Afghan officials: Fire from Pakistan led to attack

"It also pointed to a possible explanation for the incident Saturday on the Pakistan side of the border. NATO officials have complained that insurgents fire from across the poorly defined frontier, often from positions close to Pakistani soldiers, who have been accused of tolerating or supporting them."

Yet the Pakistanis say they did nothing at it was unprovoked. That NATO knew where the posts were. Your posts supports nothing. Mr anonyomous again.

It wasnt insurgents who were killed was it?
 
Yet the Pakistanis say they did nothing at it was unprovoked. That NATO knew where the posts were. Your posts supports nothing. Mr anonyomous again.

It wasnt insurgents who were killed was it?


Until we learn more it's nothing more than a case of he-said she-said.
 
Until we learn more it's nothing more than a case of he-said she-said.

I agree, but at least there are source names coming from one side. I guess it is OK to believe those corrupt Afghanis when it suits some here.
 
I'd recommend reading this book as it will answer all of your questions. You assessment that Deobandism and Wahhabism have nothing to do with each other is false, as you'll learn if you read the book.

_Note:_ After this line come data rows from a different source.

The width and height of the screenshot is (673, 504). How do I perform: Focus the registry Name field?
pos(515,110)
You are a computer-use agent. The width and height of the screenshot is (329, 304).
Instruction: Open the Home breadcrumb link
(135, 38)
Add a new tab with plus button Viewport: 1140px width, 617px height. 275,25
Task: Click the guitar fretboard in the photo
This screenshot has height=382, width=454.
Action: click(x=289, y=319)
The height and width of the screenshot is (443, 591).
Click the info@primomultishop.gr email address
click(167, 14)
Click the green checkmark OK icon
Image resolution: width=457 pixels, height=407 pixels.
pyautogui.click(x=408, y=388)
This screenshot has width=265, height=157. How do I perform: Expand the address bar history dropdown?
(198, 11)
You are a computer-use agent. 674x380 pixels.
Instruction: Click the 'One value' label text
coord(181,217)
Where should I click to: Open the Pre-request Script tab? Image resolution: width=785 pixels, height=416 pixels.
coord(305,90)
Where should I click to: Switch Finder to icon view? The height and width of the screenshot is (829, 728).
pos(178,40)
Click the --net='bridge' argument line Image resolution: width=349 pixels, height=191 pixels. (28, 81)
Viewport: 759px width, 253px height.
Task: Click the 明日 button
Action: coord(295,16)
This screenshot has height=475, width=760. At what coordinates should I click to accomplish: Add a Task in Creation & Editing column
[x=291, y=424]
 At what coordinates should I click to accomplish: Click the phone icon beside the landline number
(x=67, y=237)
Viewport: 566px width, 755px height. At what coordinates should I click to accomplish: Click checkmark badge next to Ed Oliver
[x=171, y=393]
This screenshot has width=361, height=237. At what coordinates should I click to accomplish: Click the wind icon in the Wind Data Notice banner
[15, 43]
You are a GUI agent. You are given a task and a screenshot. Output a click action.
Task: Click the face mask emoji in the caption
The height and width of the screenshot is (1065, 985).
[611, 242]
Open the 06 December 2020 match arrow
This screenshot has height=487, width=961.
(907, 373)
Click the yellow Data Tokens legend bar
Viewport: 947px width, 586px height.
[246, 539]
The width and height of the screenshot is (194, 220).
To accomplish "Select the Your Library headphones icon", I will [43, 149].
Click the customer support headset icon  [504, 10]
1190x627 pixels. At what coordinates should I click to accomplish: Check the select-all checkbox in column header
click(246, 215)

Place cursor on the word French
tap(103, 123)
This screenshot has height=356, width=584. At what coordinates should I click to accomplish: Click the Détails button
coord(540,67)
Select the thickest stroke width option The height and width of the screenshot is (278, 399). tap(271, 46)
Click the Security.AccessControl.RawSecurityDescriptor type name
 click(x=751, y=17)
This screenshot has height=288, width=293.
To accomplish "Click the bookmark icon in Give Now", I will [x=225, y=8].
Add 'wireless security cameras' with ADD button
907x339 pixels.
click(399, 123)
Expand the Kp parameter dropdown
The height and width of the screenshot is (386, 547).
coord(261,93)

(I'm sure there's other similar books on the same topic, but this one is as good a place to start as any other.)

Huh...I just bought this book earlier this month, and started it the other night. I'm really looking forward to reading it now.

And yeah, "Confessions of Hempel" is an antisemitic Turkish forgery.
 
Until we learn more it's nothing more than a case of he-said she-said.

Well we have one side that says "what?? Me do nothing at all... the other side just called for directed air support strikes for no reason whatsoever..."

Even though there has to be some reason provided for calling in air support.

Even though the Pakistani bases along the border regularly stand guard over Haqanni and other terrorist bases while they fire at Coalition forces.


If Pakistani troops were directly firing at coalition troops, or standing guard over groups that were firing at Coalition troops, than calling in air support is more than justified.

The claims of the Pakistanis are extremely questionable at best as they just don't jive with reality.

I know NATO wants to salvage some kind of relationship with Pakistan, but they can't just keep letting Pakistan act in whatever fashion they want with no repercussions.

They should not have been so afraid to stand by the assertion that Pakistan should stop directly supporting terrorist attacks and networks and start to act responsibly.
 
What really would NATO have to gain from an unprovoked attack on the Pakistani military?
 
Your link doesn't show that.

Only because you don't want it to.

The U.S. Department of Defense has released translations of a number of Iraqi intelligence documents dating from Saddam’s rule. Most of them deal with the regime’s support for terrorism. One of them is a General Military Intelligence Directorate report from September 2002, entitled “The Emergence of Wahhabism and its Historical Roots.” (The translation may be downloaded here.) The report made the claim that the grandfather of Muhammad ibn Abd al-Wahhab, founder of the school, was a merchant from Bursa in Turkey who was a Dönme—that is, a crypto-Jew. According to the intelligence report, his name, Sulayman, was originally Shulman. (Al Kamen writing yesterday in the Washington Post: “Of course! The Saudi Shulmans!”)

[...]

The Iraqi document echoes a well-known Turkish conspiracy theory—probably fabricated by one Ayyub Sabri Pasha—which claims that the British sought to weaken the Ottoman empire by creating the Wahhabi movement. The British sought to sow dissension among Muslims and the Wahhabis obliged by anathemizing (takfir) the Ottomans and making licit rebellion and the waging of warfare against the Sultan in Istanbul. The British accomplished this through a British spy named Hempher. His story has been published in a little pamphlet entitled Confessions of a British Spy. It is a neat little tale, not unlike the Protocols.